#### TASK PROMPT
Copy each line containing the word "agent" from the records that follow, please.

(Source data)
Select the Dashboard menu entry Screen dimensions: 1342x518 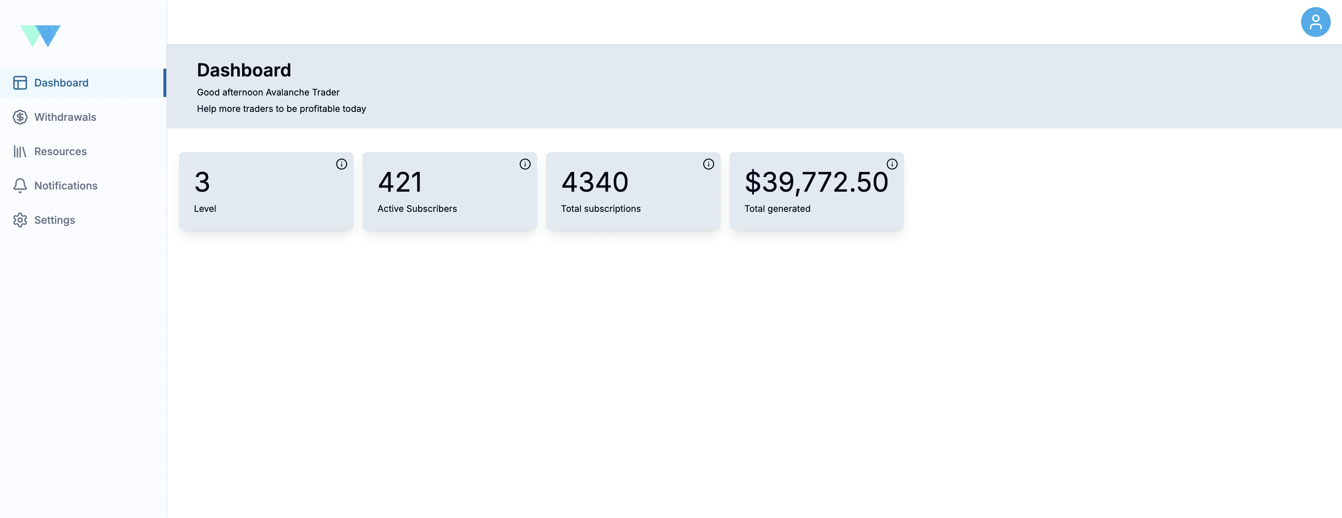61,82
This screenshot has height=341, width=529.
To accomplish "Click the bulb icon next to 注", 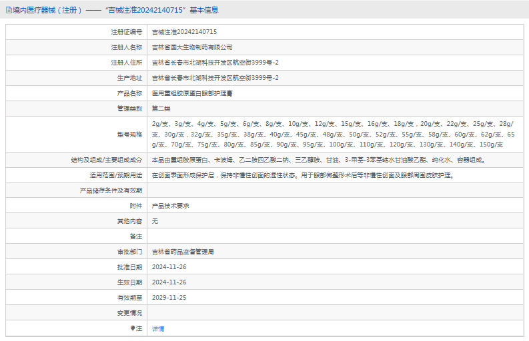I will click(x=132, y=328).
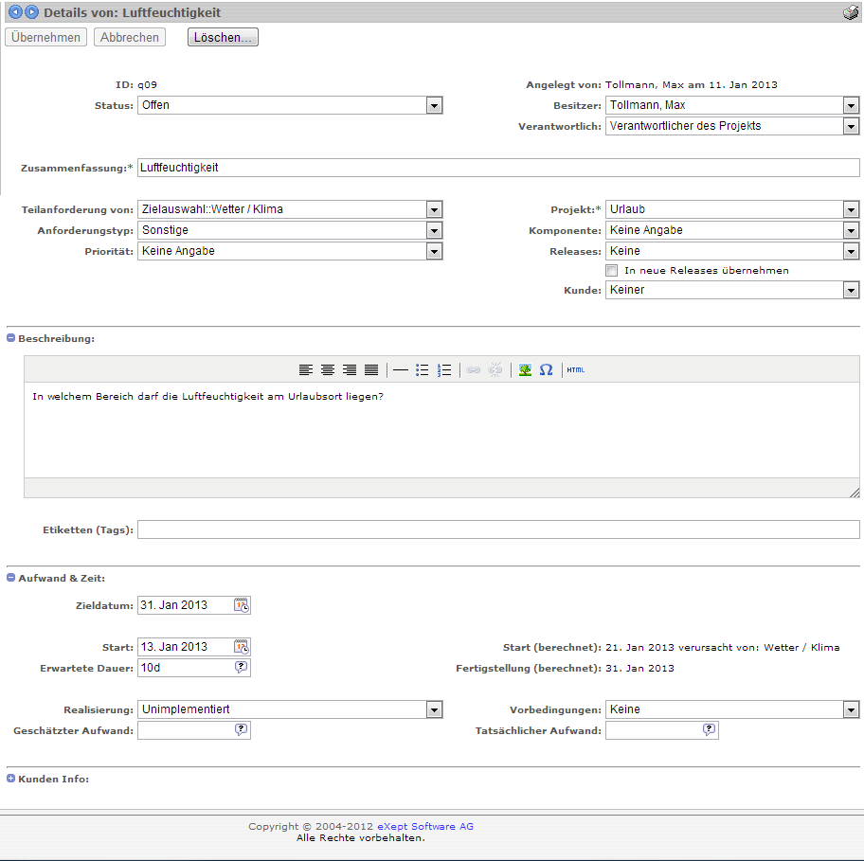
Task: Open the Priorität dropdown
Action: (434, 252)
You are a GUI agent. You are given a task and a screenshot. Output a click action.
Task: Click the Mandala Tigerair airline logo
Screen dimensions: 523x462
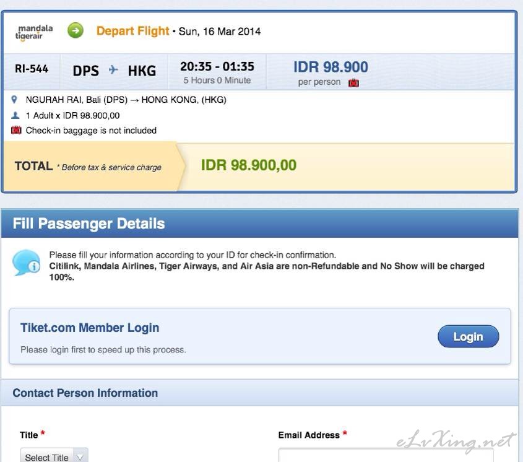pyautogui.click(x=33, y=32)
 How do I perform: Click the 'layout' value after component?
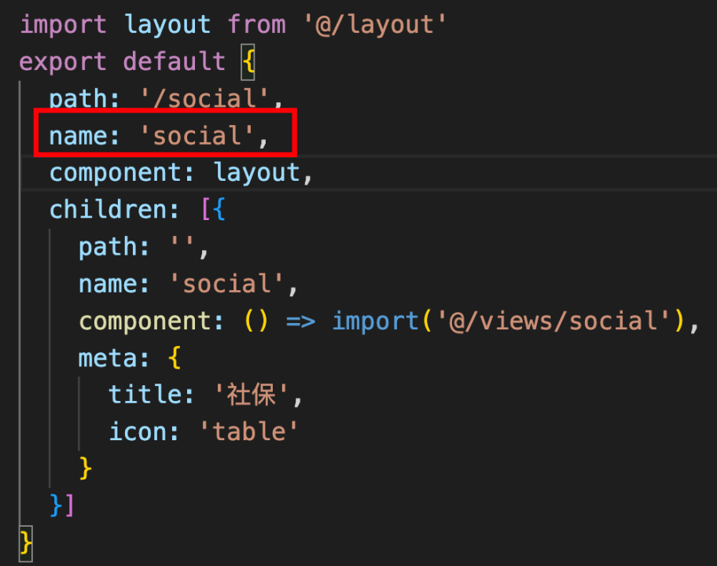tap(256, 173)
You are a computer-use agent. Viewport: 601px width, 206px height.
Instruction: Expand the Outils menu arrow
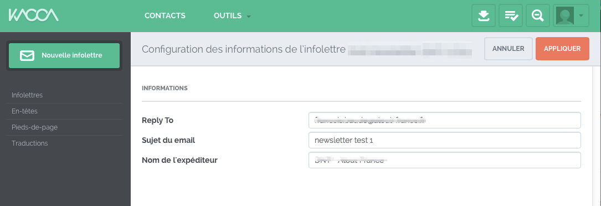coord(248,17)
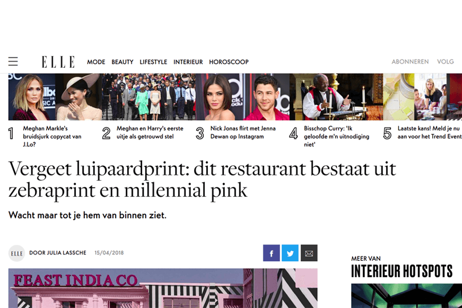The width and height of the screenshot is (462, 308).
Task: Open Meghan en Harry's eerste uitje story
Action: pos(150,132)
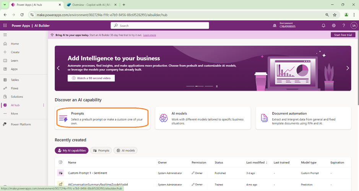Collapse the left navigation hamburger menu
Screen dimensions: 359x191
[x=5, y=35]

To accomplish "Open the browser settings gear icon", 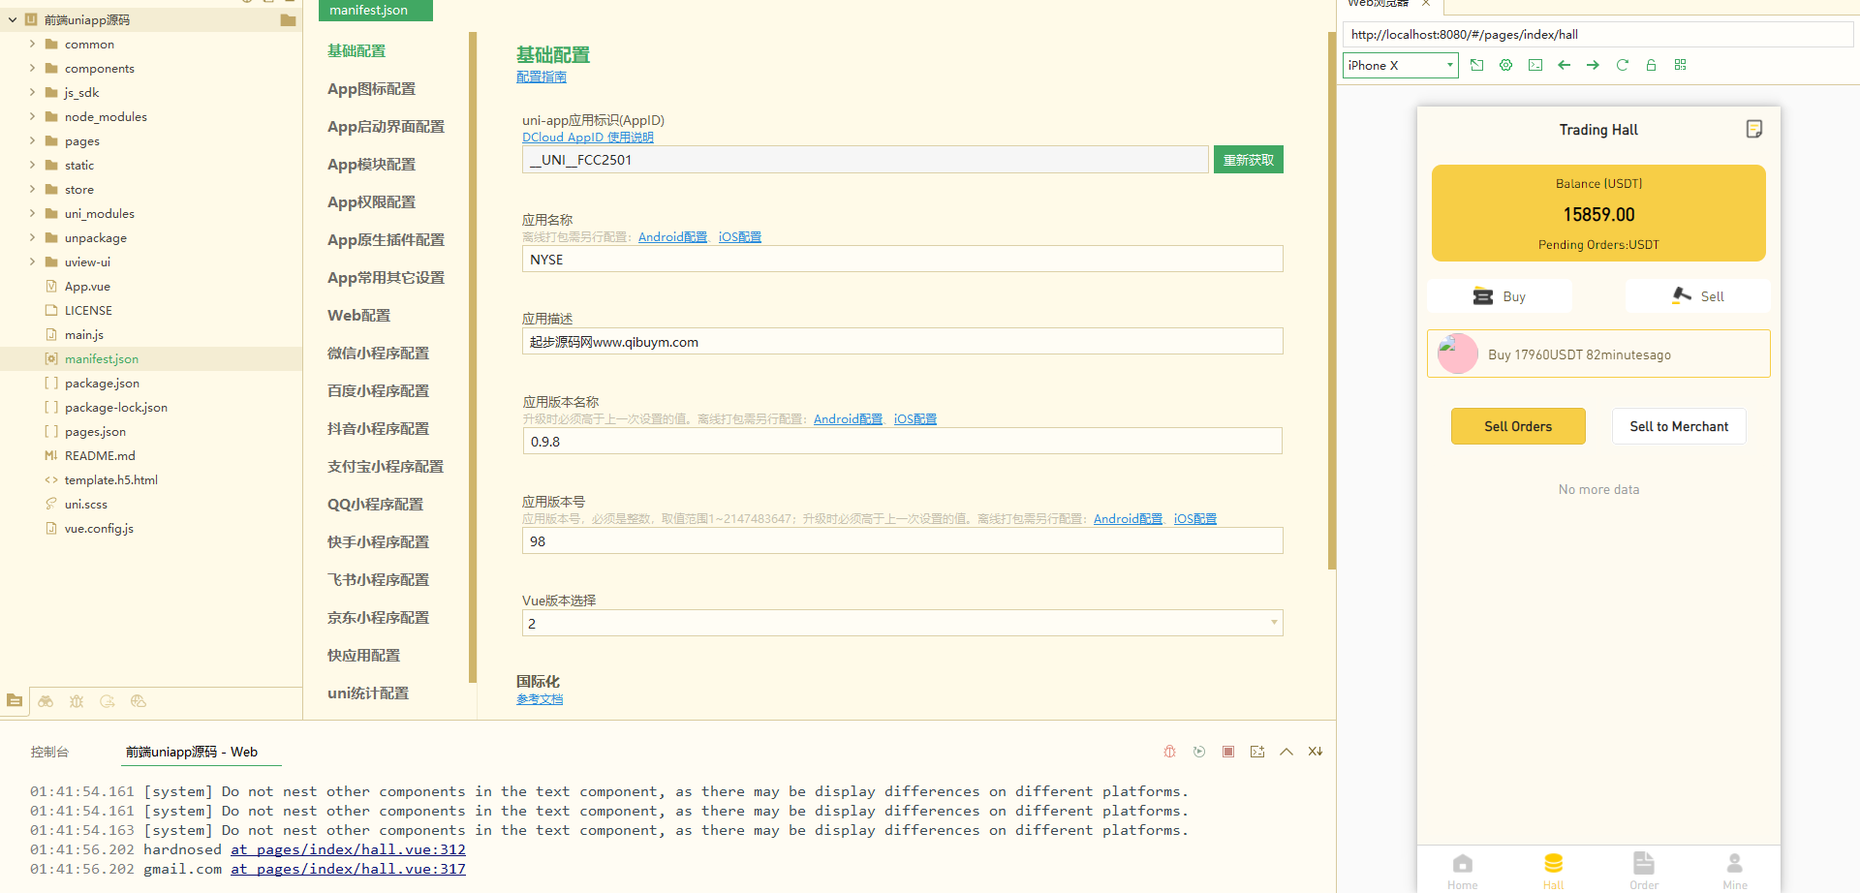I will [x=1505, y=65].
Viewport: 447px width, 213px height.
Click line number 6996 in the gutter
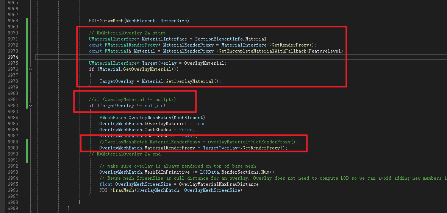[x=13, y=190]
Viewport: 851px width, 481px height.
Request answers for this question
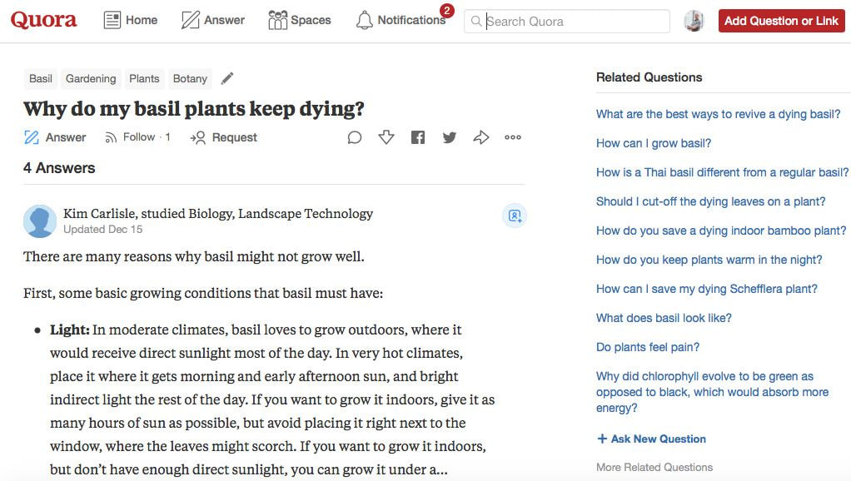[224, 138]
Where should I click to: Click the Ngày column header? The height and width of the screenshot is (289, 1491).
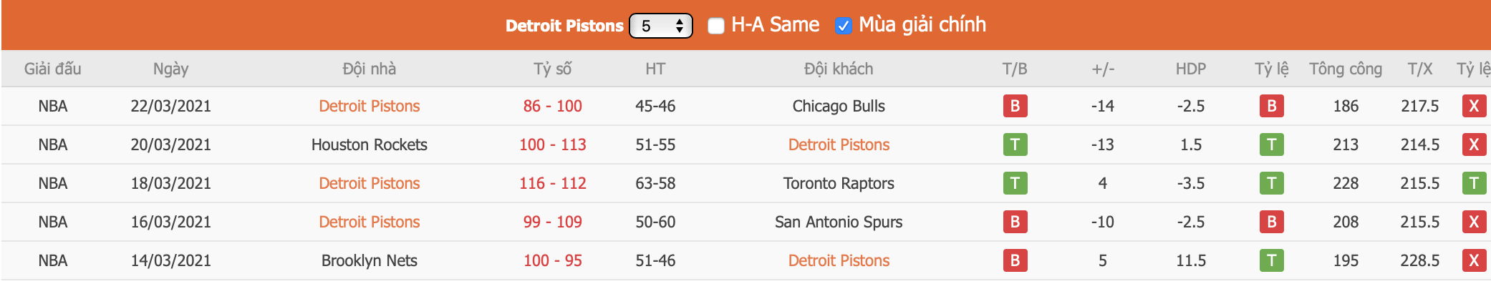170,69
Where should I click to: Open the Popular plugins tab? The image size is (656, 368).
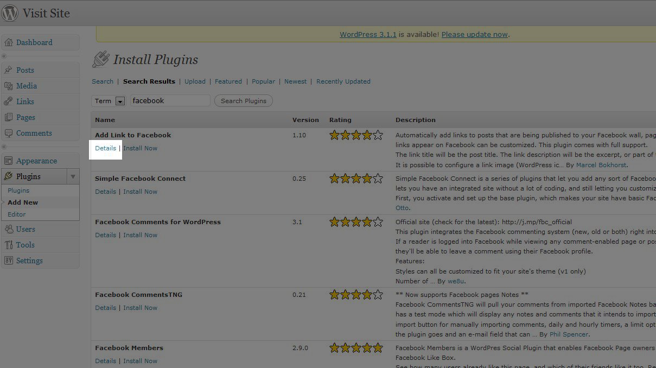pyautogui.click(x=263, y=81)
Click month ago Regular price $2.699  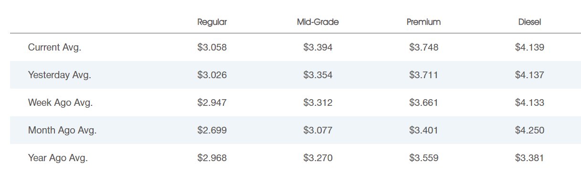click(212, 131)
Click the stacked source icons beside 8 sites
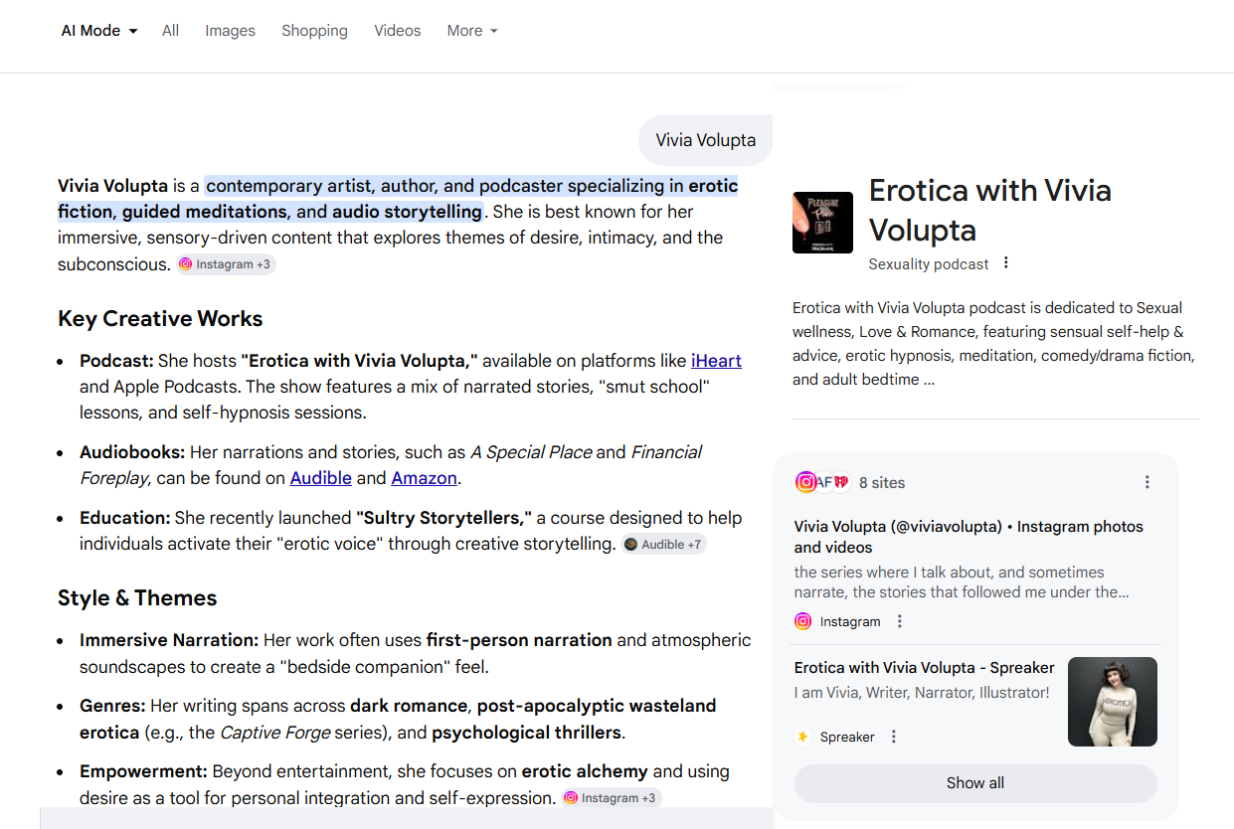Screen dimensions: 1234x829 pyautogui.click(x=821, y=482)
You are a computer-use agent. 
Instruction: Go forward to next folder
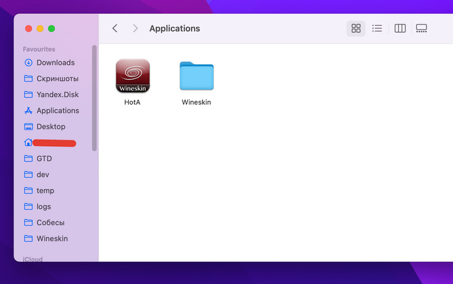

#### EXPECTED ANSWER
You are a GUI agent. You are given a task and a screenshot. Output a click action.
You are a computer-use agent. Viewport: 601px width, 206px height.
You are a computer-use agent. 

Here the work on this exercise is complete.